La feliz y auspiciosa masificación del feminismo como propuesta política de igualdad de géneros y como instrumental de análisis de las estructuras patriarcales, seguirá siendo acompañada por la expresión de lo que hemos llamado una versión popularizada y simplificada de la propuesta política y del instrumental analítico. Lo mismo ha ocurrido con otros tantos sistemas de ideas. Por supuesto que ello no es culpa del feminismo en sí, ni de sus intelectuales o seguidoras/es serias/os.[2]

No obstante, aparte de lo que aquí se reconoce como problemas metodológicos e ideológicos del esencialismo, el peligro además es su posible derivación hacia uno de sus tristes derroteros: la denostación y/o negación del otro. Que aunque a más de alguien pueda parecerle exagerado (…y patriarcal por supuesto), se trata de una expresión filofascista. En este caso, la aceptación de la creencia de que los hombres y lo masculino se relacionan a ideas y patrones negativos, y las mujeres y lo femenino a ideas y patrones positivos. Desde tal “seguridad” se sabe que cualquier mujer que muestre conductas negativas es porque sigue patrones patriarcales; sea la neoliberal Margaret Thatcher, la torturadora de la DINA Ingrid Olderock, la fascista ministra de Justicia de Israel Ayelet Shaked o la estafadora de los “quesitos” Madame Gil. Si una mujer no se da cuenta de la “evidencia” de tal conclusión, es porque está atada a las estructuras de pensamiento patriarcal. En resumen, un “argumento” total y sin escape posible, el cual puede graficarse como tirar una moneda al aire donde si sale cara gano yo y si sale sello pierdes tú.

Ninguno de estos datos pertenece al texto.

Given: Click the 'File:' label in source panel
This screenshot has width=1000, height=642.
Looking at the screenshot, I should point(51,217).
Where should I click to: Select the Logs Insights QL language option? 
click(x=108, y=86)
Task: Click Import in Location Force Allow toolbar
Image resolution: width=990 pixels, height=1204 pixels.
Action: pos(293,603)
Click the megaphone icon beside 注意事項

Desde esa postura inquisitorial surge, por ejemplo, la mirada que transforma una propuesta ideológica en hecho histórico. Por así decirlo, se convierte al “buen salvaje” del “estado de naturaleza” en la “buena mujer” de la “sociedad matríztica”. Obviamente, se asume como hecho cierto de que tal sociedad no solo existió (¡incluso que fue la cultura de toda la especie humana en algún período ancestral!), sino que además en ella imperaba “lo femenino”: cooperación, paz, reciprocidad, igualdad, etc. Lo que vino a ser destruido por el patriarcado que impuso “lo masculino”: competencia, guerra, individualismo, desigualdad, etc.

Ante dicho voluntarismo, se puede traer a colación una sociedad que sí existió y de la cual sí se tienen datos: los algonquinos que habitaron hacia el siglo XIV la bahía de Chesapeake, en la costa atlántica del actual Estados Unidos. Una sociedad matrilineal (el parentesco seguía la línea materna), en la cual las jefaturas no pocas veces eran ejercidas por mujeres, quienes no solo gozaban de plena igualdad con los varones, sino además de un alto estatus que dejaba su impronta en el grupo… Curiosamente, esta que a todas luces se podría creer fue un claro ejemplo matríztico, era en realidad una sociedad guerrera que practicaba la tortura y la pena de muerte con especial saña: rompían las piernas del criminal y lo arrojaban vivo a una hoguera.

Terminamos volviendo a celebrar la fuerza que ha tomado el feminismo como propuesta política y herramienta de análisis. Esperando que por cierto este enfoque en su vertiente seria y alejada de esencialismos coopere a liberar a las mujeres… a los hombres y a los otros géneros que también están dado su pelea por el reconocimiento, la no discriminación y la igualdad.



[1] En el caso de mujeres que sí hablan de la guerra como una proeza, basta ver las redes sociales de las soldados estadounidenses o del ejército de ocupación israelí; y aunque en otra nota, también se pueden considerar a las combatientes kurdas contra los criminales del ISIS.

[2] Tal como no es culpa de Marx o Adam Smith las opiniones y actos de algunos de quienes se dicen sus fieles seguidores.